▸ TASKS AND EXERCISES
[1] In the page about the Lonestar song "No News," quote everything from "Lonestar singles chronology" down to "Mark D. Sanders.".
[2] According to the page about the Lonestar song "No News," in what month and year did the song reach the top of the Billboard Hot Country Singles & Tracks chart?

▸ DOCUMENT SEGMENT
□ □ □ □ □ □ □

Single by Lonestar

from the album Lonestar
- A-side: "Tequila Talkin'"
- Released: January 8, 1996
- Recorded: 1994
- Genre: Country rock;
- Length: 2:53
- Label: BNA
- Songwriters: Phil Barnhart; Sam Hogin; Mark D. Sanders;
- Producers: Don Cook; Wally Wilson;

Lonestar singles chronology
| "Tequila Talkin'" (1995) | "No News" (1996) | "Runnin' Away with My Heart" (1996) |

= No News =

"No News" is a song recorded by American country music band Lonestar. It was released in January 1996 as the second single from their debut album, Lonestar. "No News" reached the top of the Billboard Hot Country Singles & Tracks chart in April 1996, giving the group its first number-one single. It was written by Phil Barnhart, Sam Hogin, and Mark D. Sanders.

□ □ □ □ □ □ □

▸ DATASET CONTENT

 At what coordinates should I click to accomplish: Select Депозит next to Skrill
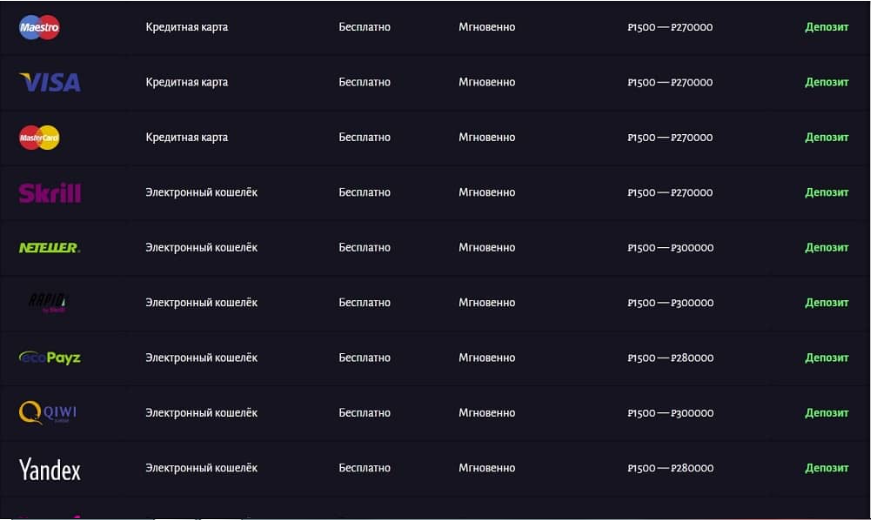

□ □ □ □ □ □ □

▸ COMPLETED EXERCISE
[1]
Lonestar singles chronology
| "Tequila Talkin'" (1995) | "No News" (1996) | "Runnin' Away with My Heart" (1996) |

= No News =

"No News" is a song recorded by American country music band Lonestar. It was released in January 1996 as the second single from their debut album, Lonestar. "No News" reached the top of the Billboard Hot Country Singles & Tracks chart in April 1996, giving the group its first number-one single. It was written by Phil Barnhart, Sam Hogin, and Mark D. Sanders.

[2] April 1996